Pentágono investe 325 milhões de dólares em drones reciclados para monitorar armamentos hipersônicos
O Pentágono investiu 325 milhões de dólares na criação do RangeHawk, sistema da Northrop Grumman que reaproveita drones Global Hawk RQ-4 para monitorar armamentos hipersônicos. A plataforma utiliza o pacote de instrumentos PANTHER para registrar dados de mísseis acima de Mach 5, substituindo navios instrumentados. O contrato para a operação do sistema estende-se até 2031

O Pentágono investiu 325 milhões de dólares na criação do RangeHawk, um sistema de monitoramento aéreo desenvolvido pela Northrop Grumman para acelerar os testes de armamentos hipersônicos dos Estados Unidos. O projeto consiste na reciclagem de drones Global Hawk RQ-4, que haviam sido retirados de serviço pela Força Aérea devido ao alto custo de manutenção em missões de espionagem, agora substituídas por satélites.
A escolha por reaproveitar essas aeronaves visa reduzir custos de fabricação, utilizando cascos que possuem 130 pés de envergadura, teto de voo de 60 mil pés e autonomia de 34 horas. O RangeHawk será equipado com o pacote de instrumentos PANTHER, que integra sensores infravermelhos, eletro-ópticos, antenas phased-array, gravadores de telemetria e sistemas de comunicação encriptada. O objetivo é registrar a trajetória, a temperatura de superfície, a velocidade e o desempenho de mísseis que superam Mach 5.
Essa nova plataforma resolve um gargalo logístico crítico. Atualmente, os testes hipersônicos dependem de navios instrumentados que levam semanas ou meses para serem reposicionados nos oceanos. Com o drone, o Test Resource Management Center, escritório do Pentágono responsável pela infraestrutura de testes, consegue reduzir esse intervalo para poucos dias, permitindo o acompanhamento de disparos em qualquer ponto do Atlântico ou Pacífico sem a necessidade de atracação.
A urgência na coleta de dados de telemetria precisos é fundamental para que engenheiros corrijam falhas e iterem os testes. O atraso americano nessa tecnologia é evidente diante de adversários: a China opera o míssil DF-17 e testou veículos planadores na década passada, enquanto a Rússia mantém em serviço os modelos Kinjal e Avangard desde o fim dos anos 2010. Nos Estados Unidos, o programa Dark Eagle do Exército, por exemplo, sofreu sucessivos adiamentos desde 2023 devido a problemas no lançador.

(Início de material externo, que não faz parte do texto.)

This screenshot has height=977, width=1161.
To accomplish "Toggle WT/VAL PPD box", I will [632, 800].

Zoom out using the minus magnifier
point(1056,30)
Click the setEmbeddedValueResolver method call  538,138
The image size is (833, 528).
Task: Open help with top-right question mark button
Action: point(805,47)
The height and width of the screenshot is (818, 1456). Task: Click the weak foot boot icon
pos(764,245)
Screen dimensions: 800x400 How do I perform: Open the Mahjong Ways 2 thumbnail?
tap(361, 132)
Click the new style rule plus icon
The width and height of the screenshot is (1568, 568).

O contrato com a Northrop Grumman estende-se até 2031, alinhando-se ao ciclo de desenvolvimento de novos programas, que vão desde os derivados do X-51 air-breathing até scramjets de longo alcance. O escopo de monitoramento abrange ainda o Long-Range Hypersonic Weapon do Exército, o Conventional Prompt Strike da Marinha e veículos boost-glide em fase de criação.
A movimentação reflete um esforço amplo dos Estados Unidos em plataformas não tripuladas. Recentemente, em 12 de maio, a Northrop Grumman testou o drone híbrido-elétrico XRQ-73, do programa SHEPARD da DARPA, em Edwards. Já em 21 de maio, a Boeing entregou à Marinha as primeiras unidades do MQ-25A Stingray, um drone-tanque autônomo embarcado.